Rita Frattolillo
Delle numerose ondate migratorie che, spinte dalla
disperazione, dalla seconda metà dell’Ottocento hanno varcato l’oceano
spopolando il Molise e lasciando le donne ad affrontare da sole la difficile
condizione di vedove bianche, è rimasta testimonianza nelle lettere, scritte su
paginette di quaderno ingiallite dal tempo con mano malferma e in dialetto,
inviate dai nostri manovali e “artieri” ai familiari. Sono quelle povere frasi
sgrammaticate a gettare luce sugli aspetti crudi e duri della loro quotidianità
di emigrati.
Poi sono arrivati i Pietro Corsi (classe 1937) e i Giose
Rimanelli (classe 1926), emigranti di successo e prolifici autori, a creare,
direttamente in italiano o in inglese, l’epopea migratoria, scavando nelle
stigmate della propria identità lacerata.

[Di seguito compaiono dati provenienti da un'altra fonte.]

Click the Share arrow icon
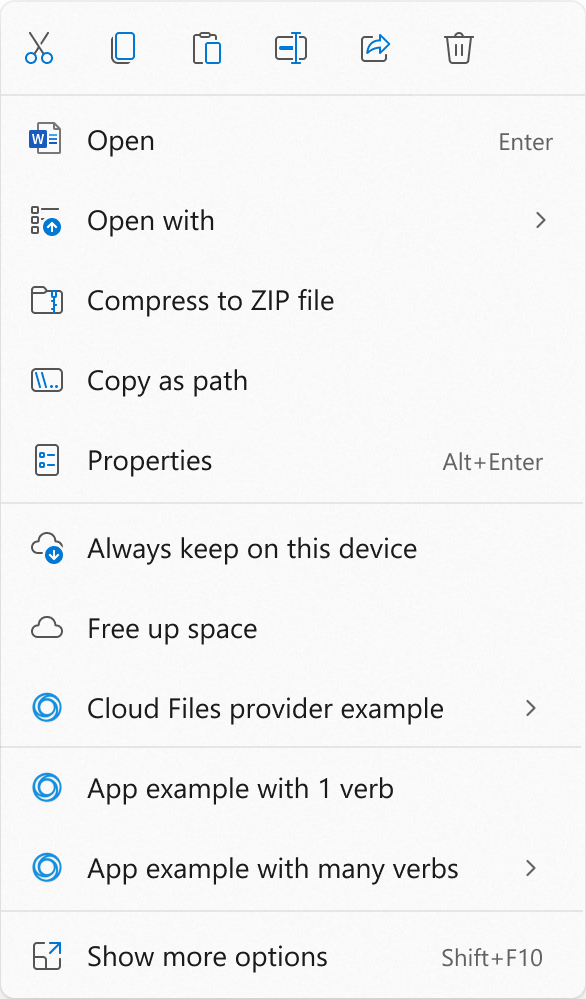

Quindi c’è stato il passaggio ad autori di lingua inglese
come Nino Ricci (1958), che, pur appartenendo alla generazione nata
oltreoceano, hanno attinto, nelle loro creazioni letterarie, ai risvolti spesso
allucinanti dell’emigrazione, sull’eco tumultuosa di una tensione in bilico tra
il peso delle radici e l’esigenza di conoscere il proprio io.